%%

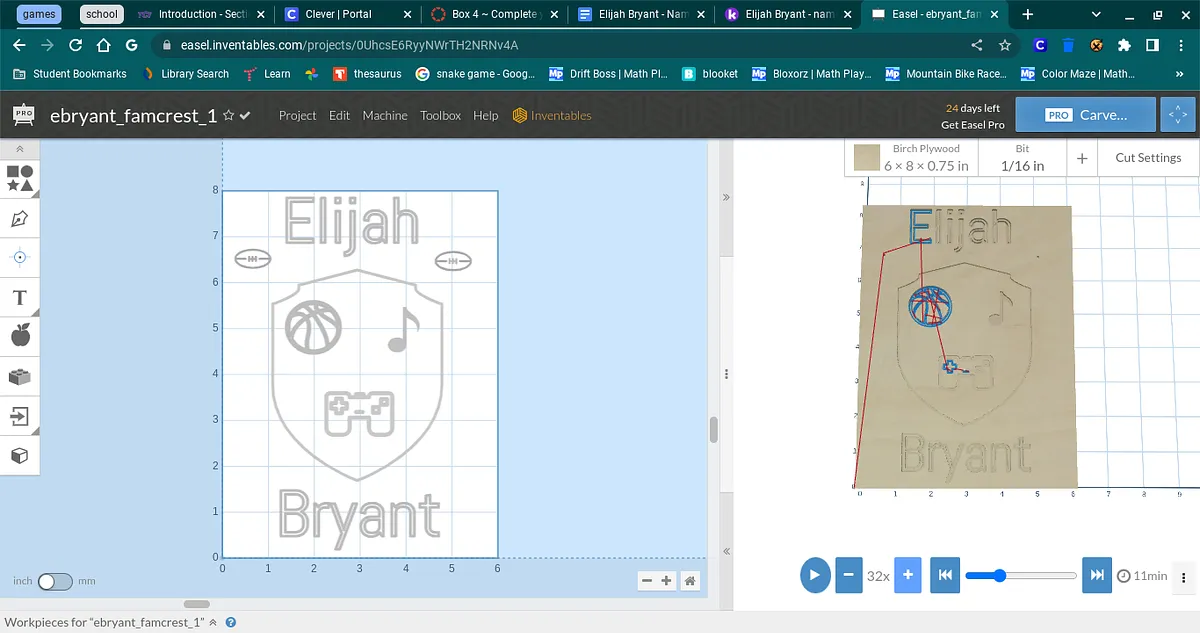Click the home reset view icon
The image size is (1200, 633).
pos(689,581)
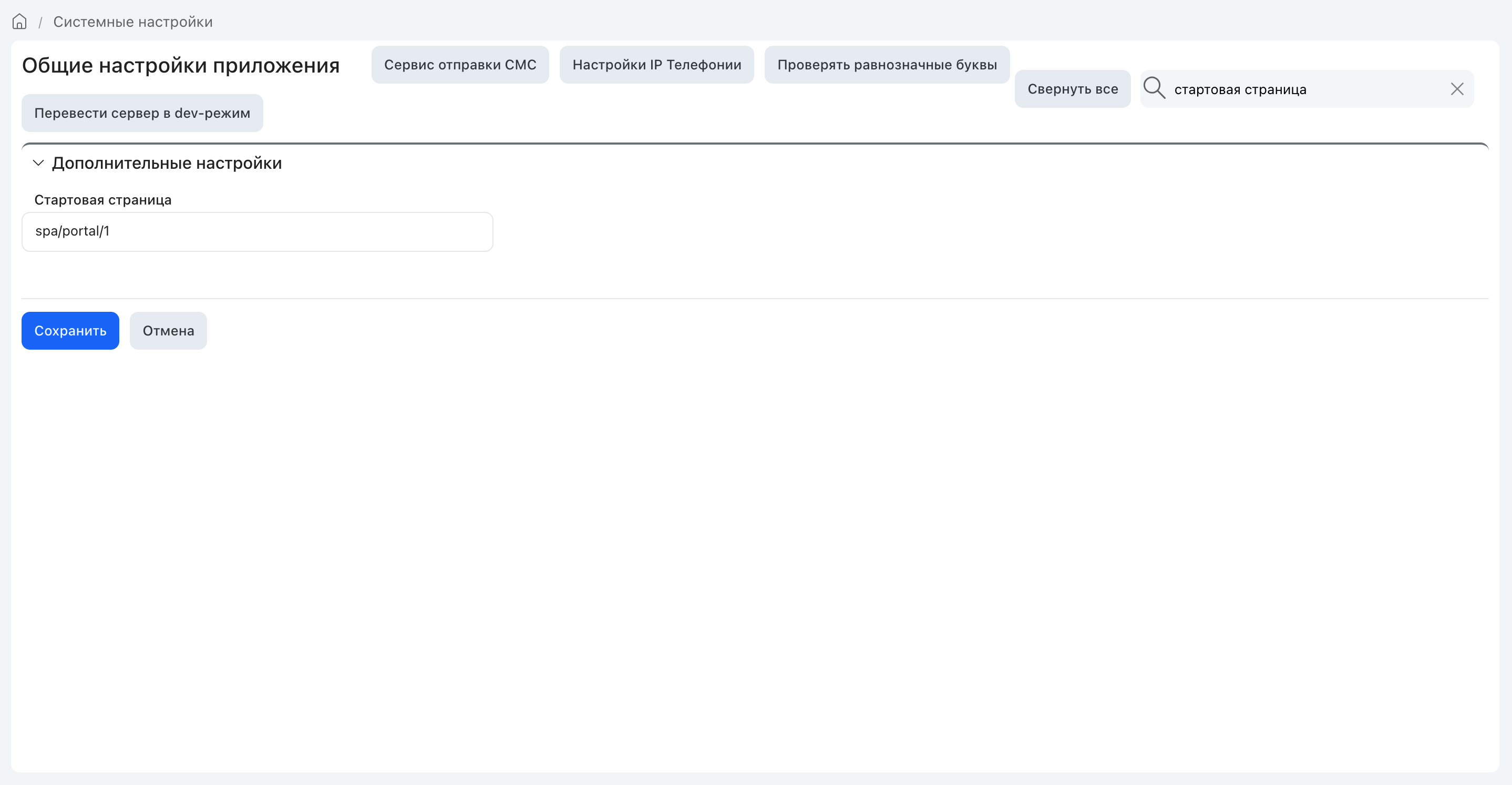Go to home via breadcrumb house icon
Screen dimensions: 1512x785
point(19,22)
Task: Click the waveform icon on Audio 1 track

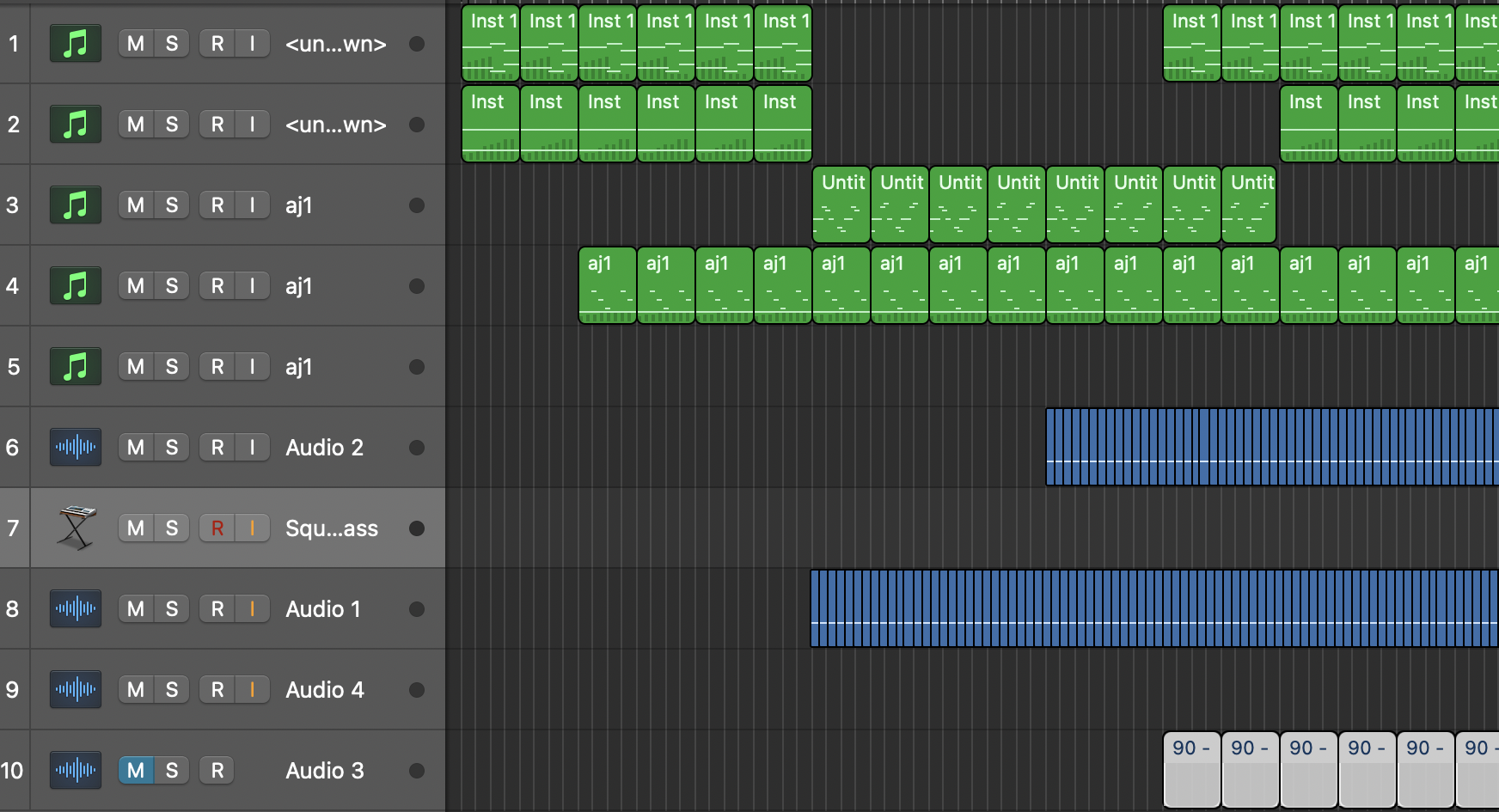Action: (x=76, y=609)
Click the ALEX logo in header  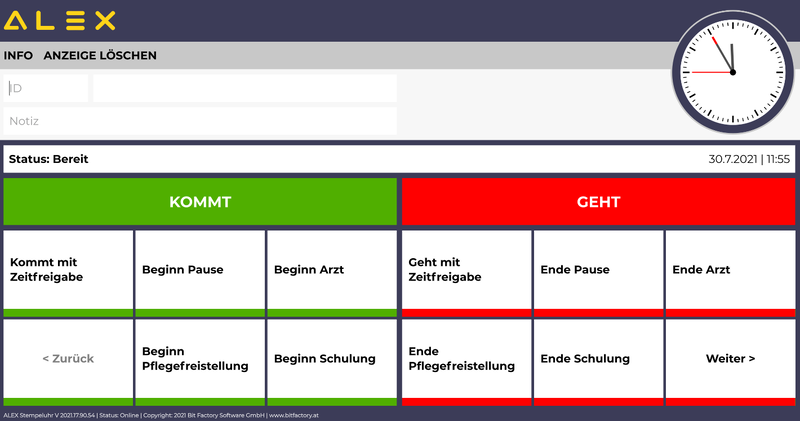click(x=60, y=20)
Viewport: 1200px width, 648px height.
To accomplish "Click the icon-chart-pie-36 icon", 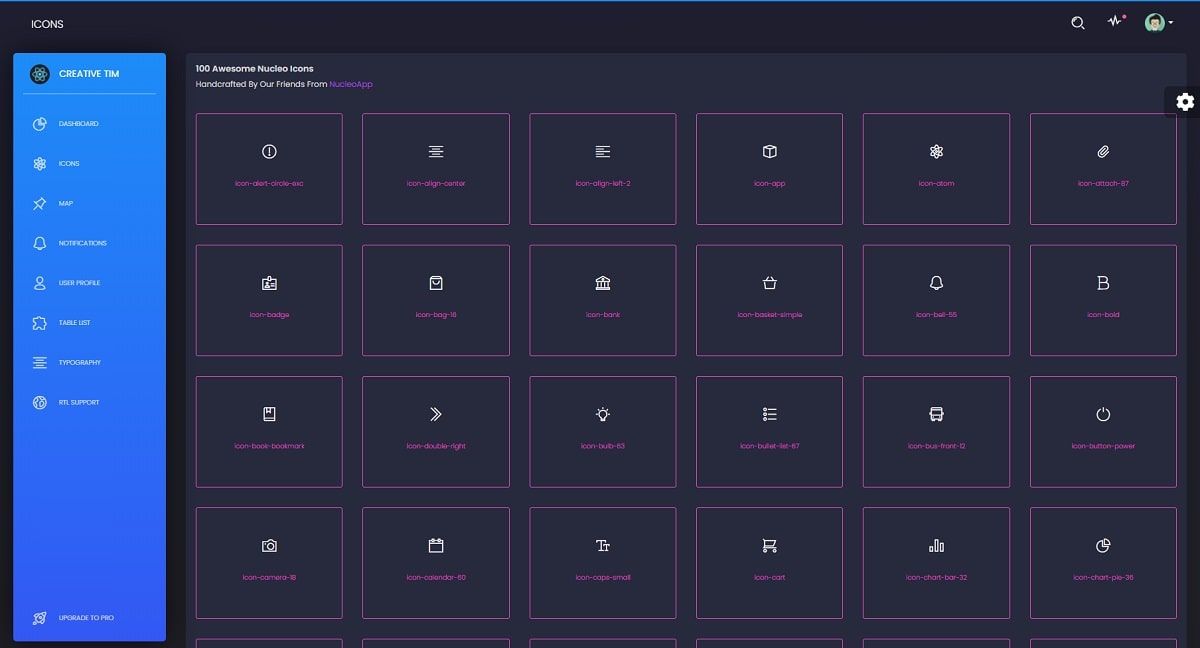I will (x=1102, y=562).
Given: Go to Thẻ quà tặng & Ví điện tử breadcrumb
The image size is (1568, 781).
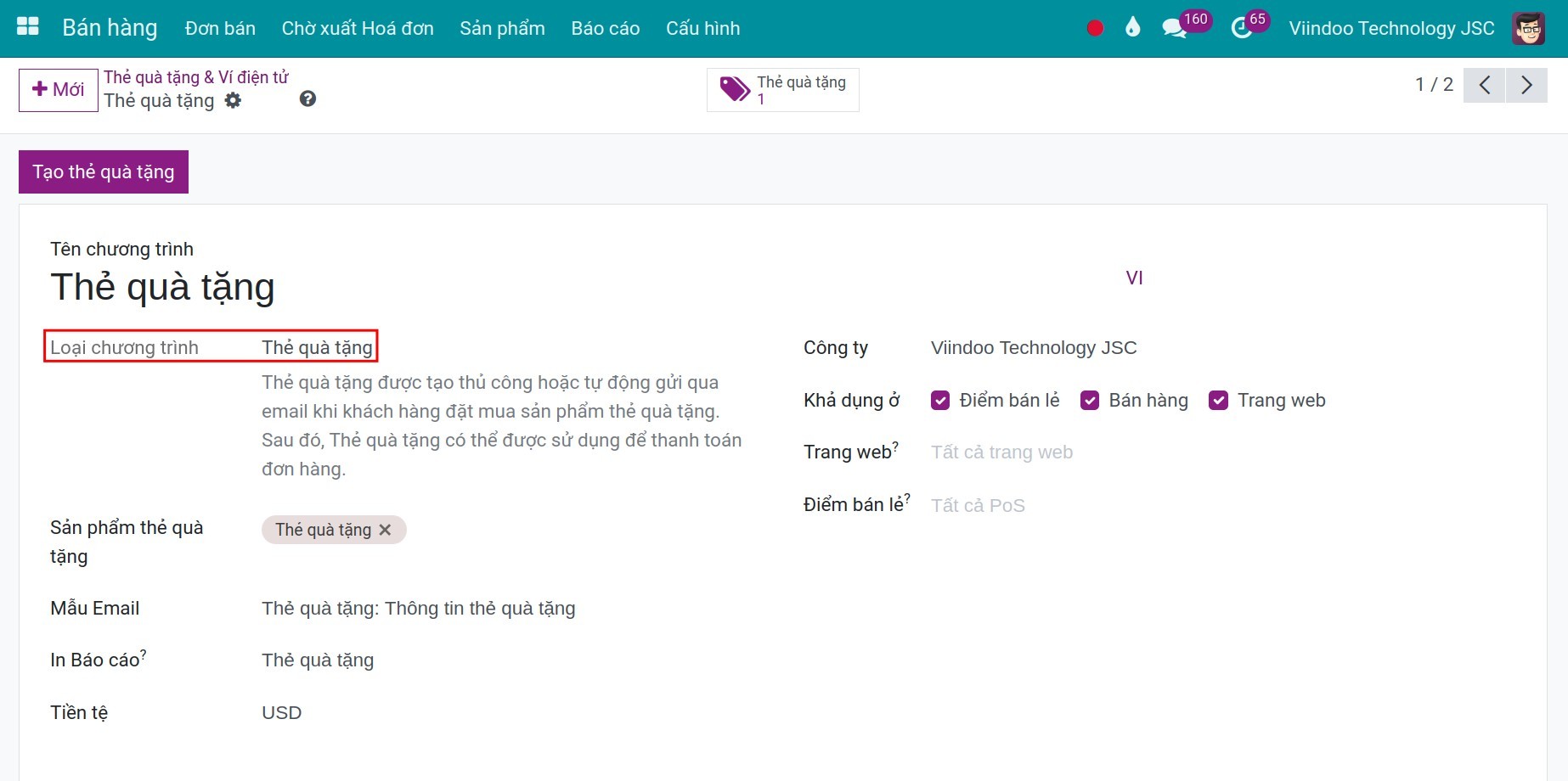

%%

Task: Copy the stretch from the line containing "Given: Go to" through the end of the entries, and leave the pictures out.

Answer for the task:
Given: Go to Thẻ quà tặng & Ví điện tử breadcrumb
The image size is (1568, 781).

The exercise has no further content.